21. Belirli durumlarda bir ekonomik değer veya icrası mümkün bir alacak iddiasıyla oluşan meşru bir beklenti, Anayasa'nın ve Avrupa İnsan Hakları Sözleşmesi'nin ortak koruma alanında yer alan mülkiyet hakkı güvencesinden yararlanabilir. Meşru beklenti; makul bir şekilde ortaya konmuş, icra edilebilir bir iddianın doğurduğu, ulusal mevzuatta belirli bir kanun hükmüne veya başarılı olma şansının yüksek olduğunu gösteren, yerleşik ve istikrarlı bir yargı içtihadına dayanan, yeterli somutluğa sahip nitelikteki bir beklentidir. Temelsiz bir hak kazanma beklentisi veya sadece ulusal hukukta mülkiyet hakkı kapsamında savunulabilir bir iddianın varlığı meşru beklentinin kabulü için yeterli değildir (İslam Şahin, B. No: 2014/7280, 21/1/2016, § 29; Uğur Çelik, B. No: 2015/20244, 15/6/2016, § 24).

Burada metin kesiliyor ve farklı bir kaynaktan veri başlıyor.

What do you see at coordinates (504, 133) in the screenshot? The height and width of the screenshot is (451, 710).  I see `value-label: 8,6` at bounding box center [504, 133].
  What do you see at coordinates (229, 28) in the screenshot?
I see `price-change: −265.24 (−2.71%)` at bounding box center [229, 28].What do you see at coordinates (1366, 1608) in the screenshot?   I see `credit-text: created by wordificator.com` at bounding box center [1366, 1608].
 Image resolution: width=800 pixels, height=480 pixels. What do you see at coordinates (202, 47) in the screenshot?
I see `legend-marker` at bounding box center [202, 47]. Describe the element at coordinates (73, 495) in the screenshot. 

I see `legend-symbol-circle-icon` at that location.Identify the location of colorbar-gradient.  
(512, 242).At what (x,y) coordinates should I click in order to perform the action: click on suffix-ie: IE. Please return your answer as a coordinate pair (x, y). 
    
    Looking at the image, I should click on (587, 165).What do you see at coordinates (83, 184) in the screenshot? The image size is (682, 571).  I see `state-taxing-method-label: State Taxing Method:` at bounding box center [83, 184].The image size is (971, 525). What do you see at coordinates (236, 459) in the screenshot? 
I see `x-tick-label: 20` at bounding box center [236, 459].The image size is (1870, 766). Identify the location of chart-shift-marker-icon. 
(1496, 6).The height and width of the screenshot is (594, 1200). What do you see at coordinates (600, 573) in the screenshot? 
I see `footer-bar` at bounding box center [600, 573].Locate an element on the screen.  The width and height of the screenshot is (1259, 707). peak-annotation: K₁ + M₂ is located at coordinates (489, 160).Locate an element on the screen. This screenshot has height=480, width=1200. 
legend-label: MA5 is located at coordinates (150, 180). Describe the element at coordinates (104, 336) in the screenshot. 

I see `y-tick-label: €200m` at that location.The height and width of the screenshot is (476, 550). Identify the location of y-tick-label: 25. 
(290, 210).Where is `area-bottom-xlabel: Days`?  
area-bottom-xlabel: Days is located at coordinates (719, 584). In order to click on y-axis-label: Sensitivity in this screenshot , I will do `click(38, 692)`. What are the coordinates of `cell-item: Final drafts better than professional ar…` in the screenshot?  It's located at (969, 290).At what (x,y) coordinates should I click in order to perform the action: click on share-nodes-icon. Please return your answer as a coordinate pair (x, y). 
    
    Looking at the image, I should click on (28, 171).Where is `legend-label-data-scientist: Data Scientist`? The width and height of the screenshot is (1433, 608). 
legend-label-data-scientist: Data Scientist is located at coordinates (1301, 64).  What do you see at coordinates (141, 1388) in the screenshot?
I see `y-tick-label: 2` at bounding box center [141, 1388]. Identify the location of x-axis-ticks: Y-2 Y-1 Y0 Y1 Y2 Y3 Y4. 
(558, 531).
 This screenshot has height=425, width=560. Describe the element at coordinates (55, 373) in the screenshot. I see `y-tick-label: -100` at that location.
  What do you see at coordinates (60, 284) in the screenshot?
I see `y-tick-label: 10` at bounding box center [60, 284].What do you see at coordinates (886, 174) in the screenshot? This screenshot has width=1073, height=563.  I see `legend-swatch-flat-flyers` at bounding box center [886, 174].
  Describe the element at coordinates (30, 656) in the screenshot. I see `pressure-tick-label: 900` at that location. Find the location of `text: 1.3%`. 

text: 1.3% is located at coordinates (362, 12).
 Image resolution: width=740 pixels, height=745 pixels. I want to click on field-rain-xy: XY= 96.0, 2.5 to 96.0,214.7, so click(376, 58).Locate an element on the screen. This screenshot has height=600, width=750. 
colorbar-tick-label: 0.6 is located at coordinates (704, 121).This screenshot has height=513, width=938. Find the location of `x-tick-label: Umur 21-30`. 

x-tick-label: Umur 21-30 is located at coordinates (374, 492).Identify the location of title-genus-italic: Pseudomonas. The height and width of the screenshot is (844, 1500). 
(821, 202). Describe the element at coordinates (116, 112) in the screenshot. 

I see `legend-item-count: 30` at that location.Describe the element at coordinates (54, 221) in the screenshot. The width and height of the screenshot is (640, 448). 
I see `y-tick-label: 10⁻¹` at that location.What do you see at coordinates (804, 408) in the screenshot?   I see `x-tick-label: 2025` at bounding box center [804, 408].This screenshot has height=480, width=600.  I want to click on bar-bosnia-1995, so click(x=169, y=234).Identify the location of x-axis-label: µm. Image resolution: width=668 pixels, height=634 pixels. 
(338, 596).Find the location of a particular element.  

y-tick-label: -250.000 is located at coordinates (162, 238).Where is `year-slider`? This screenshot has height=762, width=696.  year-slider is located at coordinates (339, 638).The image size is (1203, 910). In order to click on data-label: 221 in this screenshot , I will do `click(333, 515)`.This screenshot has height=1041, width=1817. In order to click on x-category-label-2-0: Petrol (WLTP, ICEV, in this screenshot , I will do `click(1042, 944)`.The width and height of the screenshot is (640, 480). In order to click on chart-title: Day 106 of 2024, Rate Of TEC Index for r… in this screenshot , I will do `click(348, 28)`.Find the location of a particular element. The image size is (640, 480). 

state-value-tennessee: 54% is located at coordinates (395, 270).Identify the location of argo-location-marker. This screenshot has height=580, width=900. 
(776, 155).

22. Somut olayda, başvurucunun iddialarına bakıldığında yürürlükteki kanun hükümleri veya konuyla ilgili yargı içtihatları tarafından desteklenen ve ortada mülkiyet hakkı kapsamında meşru beklenti olarak nitelendirilebilecek durumların bulunmadığı anlaşıldığından başvurucunun somut olay bağlamında Anayasa'nın 35. maddesinde düzenlenen mülkiyet hakkına ilişkin korumadan yararlandırılmasının mümkün olmadığı sonucuna ulaşılmıştır.
23. Açıklanan gerekçelerle başvurunun bu kısmının da diğer kabul edilebilirlik şartları yönünden incelenmeksizin konu bakımından yetkisizlik nedeniyle kabul edilemez olduğuna karar verilmesi gerekir.
V. HÜKÜM
Açıklanan gerekçelerle;
A. 1. Gerekçeli karar hakkının ihlal edildiğine ilişkin iddianın açıkça dayanaktan yoksun olması nedeniyle KABUL EDİLEMEZ OLDUĞUNA,
2. Mülkiyet hakkının ihlal edildiğine ilişkin iddianın konu bakımından yetkisizlik nedeniyle KABUL EDİLEMEZ OLDUĞUNA,
B. Yargılanma giderlerinin başvurucu üzerinde BIRAKILMASINA 16/11/2022 tarihinde OYBİRLİĞİYLE karar verildi.